CLOSING CLINICS, CUTTING SPENDING

Raúl Castro’s reforms have come at a price. As he slashed government subsidies, he had to cut spending on some of the sectors the revolution still holds out as its iconic “victories” — health, education and welfare — greatly damaged since the end of the Soviet Union’s massive subsidies in 1991. Several neighborhood clinics are being closed in favor of more regional facilities, universities are cutting enrollment in some study areas and a dozen or so food items once sold through the ration cards are now available only at much higher prices. What’s more, some of the reforms announced by Castro, now in his sixth year in power after succeeding ailing brother Fidel, were postponed or dropped amid reports of stiff opposition from within the ruling hierarchy. A plan to lay off 500,000 state employees — a whopping 10 percent of the public payroll — between October of 2010 and April 1 of 2011 was postponed without a new deadline. And a scheme to tie wages to a worker’s individual productivity, announced with much fanfare in 2008, has not been mentioned for nearly two years. Meanwhile, the basic outline of Cuba’s political system has not changed: one-party rule, tight controls on of the mass media and varying levels of repression for those who actively oppose the government.
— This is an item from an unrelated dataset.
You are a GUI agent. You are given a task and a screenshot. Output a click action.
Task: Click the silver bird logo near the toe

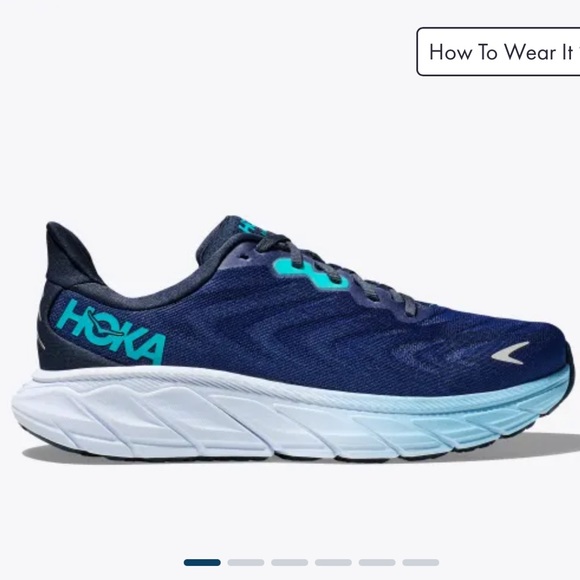510,353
WHAT IT ALL MEANS STILL HARD TO SAY

To Castro’s critics, all the changes amount to worthless cosmetic surgery, a confession of failure in 53 years of what the Castros call “building socialism.” After all, they say, private enterprise existed and houses could be bought and sold under the Batista dictatorship, before the Castros’ 1959 revolution. To supporters, they are part of a slow but sure-footed campaign to eliminate a number of senseless economic constraints, move toward a more productive brand of socialism and keep the Cuban Communist Party in power. The only certainties are that Cuba is in the midst of complex changes — which may or may not lead to a more productive brand of socialism — and that the Castro government has no intention of easing its authoritarian and coercive political system.